-- begin PROVIDED RECORDS --

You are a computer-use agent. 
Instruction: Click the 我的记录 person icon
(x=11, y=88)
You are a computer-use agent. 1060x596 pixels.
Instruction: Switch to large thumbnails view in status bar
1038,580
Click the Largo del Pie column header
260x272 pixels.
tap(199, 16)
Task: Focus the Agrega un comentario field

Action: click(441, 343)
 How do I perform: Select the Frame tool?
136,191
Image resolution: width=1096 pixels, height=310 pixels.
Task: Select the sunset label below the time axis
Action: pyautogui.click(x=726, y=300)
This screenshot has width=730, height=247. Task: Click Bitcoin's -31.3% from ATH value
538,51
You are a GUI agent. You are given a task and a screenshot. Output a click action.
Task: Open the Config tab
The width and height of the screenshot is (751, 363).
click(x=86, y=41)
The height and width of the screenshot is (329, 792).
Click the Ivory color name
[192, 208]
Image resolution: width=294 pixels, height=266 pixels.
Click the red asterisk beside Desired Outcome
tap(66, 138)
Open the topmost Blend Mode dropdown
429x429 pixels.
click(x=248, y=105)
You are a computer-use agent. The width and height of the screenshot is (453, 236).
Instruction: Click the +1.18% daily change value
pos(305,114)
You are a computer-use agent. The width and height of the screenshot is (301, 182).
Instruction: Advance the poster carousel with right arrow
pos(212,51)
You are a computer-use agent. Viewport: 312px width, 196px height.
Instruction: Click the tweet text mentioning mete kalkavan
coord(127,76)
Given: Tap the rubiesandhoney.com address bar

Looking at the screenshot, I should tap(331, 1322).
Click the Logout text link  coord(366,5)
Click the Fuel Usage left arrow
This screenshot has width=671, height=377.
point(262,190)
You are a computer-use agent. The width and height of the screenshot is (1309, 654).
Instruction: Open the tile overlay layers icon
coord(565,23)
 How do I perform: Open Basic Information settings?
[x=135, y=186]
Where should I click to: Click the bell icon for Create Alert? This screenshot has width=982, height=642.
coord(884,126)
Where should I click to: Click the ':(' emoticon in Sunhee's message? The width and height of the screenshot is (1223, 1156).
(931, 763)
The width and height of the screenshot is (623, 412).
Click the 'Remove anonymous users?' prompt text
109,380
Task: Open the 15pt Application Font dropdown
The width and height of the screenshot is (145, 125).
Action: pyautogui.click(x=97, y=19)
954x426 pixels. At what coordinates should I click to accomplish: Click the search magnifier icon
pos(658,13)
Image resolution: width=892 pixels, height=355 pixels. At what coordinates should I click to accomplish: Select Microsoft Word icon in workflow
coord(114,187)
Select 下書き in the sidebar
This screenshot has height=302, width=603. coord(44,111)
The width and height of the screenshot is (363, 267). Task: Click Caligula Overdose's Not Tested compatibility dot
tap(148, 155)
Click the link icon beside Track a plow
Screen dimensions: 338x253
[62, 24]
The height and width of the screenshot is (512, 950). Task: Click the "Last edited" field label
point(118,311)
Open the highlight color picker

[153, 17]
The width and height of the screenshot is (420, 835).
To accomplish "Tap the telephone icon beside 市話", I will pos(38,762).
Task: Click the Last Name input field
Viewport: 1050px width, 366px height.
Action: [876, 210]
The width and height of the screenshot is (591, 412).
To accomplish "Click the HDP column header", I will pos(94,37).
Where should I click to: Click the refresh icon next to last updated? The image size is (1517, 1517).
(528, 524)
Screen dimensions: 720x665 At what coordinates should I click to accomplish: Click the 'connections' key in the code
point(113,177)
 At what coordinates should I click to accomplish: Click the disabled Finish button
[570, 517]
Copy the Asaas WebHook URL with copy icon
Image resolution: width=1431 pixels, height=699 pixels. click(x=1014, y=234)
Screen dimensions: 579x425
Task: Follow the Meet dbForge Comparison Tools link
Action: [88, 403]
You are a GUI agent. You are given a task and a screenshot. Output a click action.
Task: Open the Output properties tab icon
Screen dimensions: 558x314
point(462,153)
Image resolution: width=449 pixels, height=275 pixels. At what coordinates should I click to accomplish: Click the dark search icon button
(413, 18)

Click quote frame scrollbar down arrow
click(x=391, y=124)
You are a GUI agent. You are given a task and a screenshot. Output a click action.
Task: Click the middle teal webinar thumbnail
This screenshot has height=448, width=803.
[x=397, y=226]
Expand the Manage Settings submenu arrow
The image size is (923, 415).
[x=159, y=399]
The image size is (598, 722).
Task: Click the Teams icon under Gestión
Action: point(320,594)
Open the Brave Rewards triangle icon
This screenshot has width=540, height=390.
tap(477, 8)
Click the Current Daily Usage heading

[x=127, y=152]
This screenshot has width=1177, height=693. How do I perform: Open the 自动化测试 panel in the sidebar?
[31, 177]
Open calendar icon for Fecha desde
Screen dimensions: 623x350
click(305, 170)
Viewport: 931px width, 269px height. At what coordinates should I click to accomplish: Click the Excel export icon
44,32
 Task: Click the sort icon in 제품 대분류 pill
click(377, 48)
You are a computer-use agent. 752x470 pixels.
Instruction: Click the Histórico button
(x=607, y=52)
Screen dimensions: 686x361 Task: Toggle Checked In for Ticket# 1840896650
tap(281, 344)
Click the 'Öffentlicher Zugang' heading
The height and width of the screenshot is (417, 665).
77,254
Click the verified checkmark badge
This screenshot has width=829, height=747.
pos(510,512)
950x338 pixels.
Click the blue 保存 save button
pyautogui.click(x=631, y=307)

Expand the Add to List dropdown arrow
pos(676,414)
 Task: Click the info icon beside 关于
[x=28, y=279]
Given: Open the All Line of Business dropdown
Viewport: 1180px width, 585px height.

-- end PROVIDED RECORDS --

▸ **GOAL OF THE EXERCISE**:
Reproduce all of the rows above, substituting "desktop automation agent" for every occurrence of "computer-use agent" and leaving everything else unchanged.

▸ **FINISHED EXERCISE**:
You are a desktop automation agent. 
Instruction: Click the 我的记录 person icon
(x=11, y=88)
You are a desktop automation agent. 1060x596 pixels.
Instruction: Switch to large thumbnails view in status bar
1038,580
Click the Largo del Pie column header
260x272 pixels.
tap(199, 16)
Task: Focus the Agrega un comentario field

Action: click(441, 343)
 How do I perform: Select the Frame tool?
136,191
Image resolution: width=1096 pixels, height=310 pixels.
Task: Select the sunset label below the time axis
Action: pyautogui.click(x=726, y=300)
This screenshot has width=730, height=247. Task: Click Bitcoin's -31.3% from ATH value
538,51
You are a GUI agent. You are given a task and a screenshot. Output a click action.
Task: Open the Config tab
The width and height of the screenshot is (751, 363).
click(x=86, y=41)
The height and width of the screenshot is (329, 792).
Click the Ivory color name
[192, 208]
Image resolution: width=294 pixels, height=266 pixels.
Click the red asterisk beside Desired Outcome
tap(66, 138)
Open the topmost Blend Mode dropdown
429x429 pixels.
click(x=248, y=105)
You are a desktop automation agent. The width and height of the screenshot is (453, 236).
Instruction: Click the +1.18% daily change value
pos(305,114)
You are a desktop automation agent. The width and height of the screenshot is (301, 182).
Instruction: Advance the poster carousel with right arrow
pos(212,51)
You are a desktop automation agent. Viewport: 312px width, 196px height.
Instruction: Click the tweet text mentioning mete kalkavan
coord(127,76)
Given: Tap the rubiesandhoney.com address bar

Looking at the screenshot, I should tap(331, 1322).
Click the Logout text link  coord(366,5)
Click the Fuel Usage left arrow
This screenshot has width=671, height=377.
point(262,190)
You are a desktop automation agent. The width and height of the screenshot is (1309, 654).
Instruction: Open the tile overlay layers icon
coord(565,23)
 How do I perform: Open Basic Information settings?
[x=135, y=186]
Where should I click to: Click the bell icon for Create Alert? This screenshot has width=982, height=642.
coord(884,126)
Where should I click to: Click the ':(' emoticon in Sunhee's message? The width and height of the screenshot is (1223, 1156).
(931, 763)
The width and height of the screenshot is (623, 412).
Click the 'Remove anonymous users?' prompt text
109,380
Task: Open the 15pt Application Font dropdown
The width and height of the screenshot is (145, 125).
Action: pyautogui.click(x=97, y=19)
954x426 pixels. At what coordinates should I click to accomplish: Click the search magnifier icon
pos(658,13)
Image resolution: width=892 pixels, height=355 pixels. At what coordinates should I click to accomplish: Select Microsoft Word icon in workflow
coord(114,187)
Select 下書き in the sidebar
This screenshot has height=302, width=603. coord(44,111)
The width and height of the screenshot is (363, 267). Task: Click Caligula Overdose's Not Tested compatibility dot
tap(148, 155)
Click the link icon beside Track a plow
Screen dimensions: 338x253
[62, 24]
The height and width of the screenshot is (512, 950). Task: Click the "Last edited" field label
point(118,311)
Open the highlight color picker

[153, 17]
The width and height of the screenshot is (420, 835).
To accomplish "Tap the telephone icon beside 市話", I will pos(38,762).
Task: Click the Last Name input field
Viewport: 1050px width, 366px height.
Action: [876, 210]
The width and height of the screenshot is (591, 412).
To accomplish "Click the HDP column header", I will pos(94,37).
Where should I click to: Click the refresh icon next to last updated? The image size is (1517, 1517).
(528, 524)
Screen dimensions: 720x665 At what coordinates should I click to accomplish: Click the 'connections' key in the code
point(113,177)
 At what coordinates should I click to accomplish: Click the disabled Finish button
[570, 517]
Copy the Asaas WebHook URL with copy icon
Image resolution: width=1431 pixels, height=699 pixels. click(x=1014, y=234)
Screen dimensions: 579x425
Task: Follow the Meet dbForge Comparison Tools link
Action: [88, 403]
You are a GUI agent. You are given a task and a screenshot. Output a click action.
Task: Open the Output properties tab icon
Screen dimensions: 558x314
point(462,153)
Image resolution: width=449 pixels, height=275 pixels. At what coordinates should I click to accomplish: Click the dark search icon button
(413, 18)

Click quote frame scrollbar down arrow
click(x=391, y=124)
You are a GUI agent. You are given a task and a screenshot. Output a click action.
Task: Click the middle teal webinar thumbnail
This screenshot has height=448, width=803.
[x=397, y=226]
Expand the Manage Settings submenu arrow
The image size is (923, 415).
[x=159, y=399]
The image size is (598, 722).
Task: Click the Teams icon under Gestión
Action: point(320,594)
Open the Brave Rewards triangle icon
This screenshot has width=540, height=390.
tap(477, 8)
Click the Current Daily Usage heading

[x=127, y=152]
This screenshot has width=1177, height=693. How do I perform: Open the 自动化测试 panel in the sidebar?
[31, 177]
Open calendar icon for Fecha desde
Screen dimensions: 623x350
click(305, 170)
Viewport: 931px width, 269px height. At what coordinates should I click to accomplish: Click the Excel export icon
44,32
 Task: Click the sort icon in 제품 대분류 pill
click(377, 48)
You are a desktop automation agent. 752x470 pixels.
Instruction: Click the Histórico button
(x=607, y=52)
Screen dimensions: 686x361 Task: Toggle Checked In for Ticket# 1840896650
tap(281, 344)
Click the 'Öffentlicher Zugang' heading
The height and width of the screenshot is (417, 665).
77,254
Click the verified checkmark badge
This screenshot has width=829, height=747.
pos(510,512)
950x338 pixels.
Click the blue 保存 save button
pyautogui.click(x=631, y=307)

Expand the Add to List dropdown arrow
pos(676,414)
 Task: Click the info icon beside 关于
[x=28, y=279]
Given: Open the All Line of Business dropdown
Viewport: 1180px width, 585px height.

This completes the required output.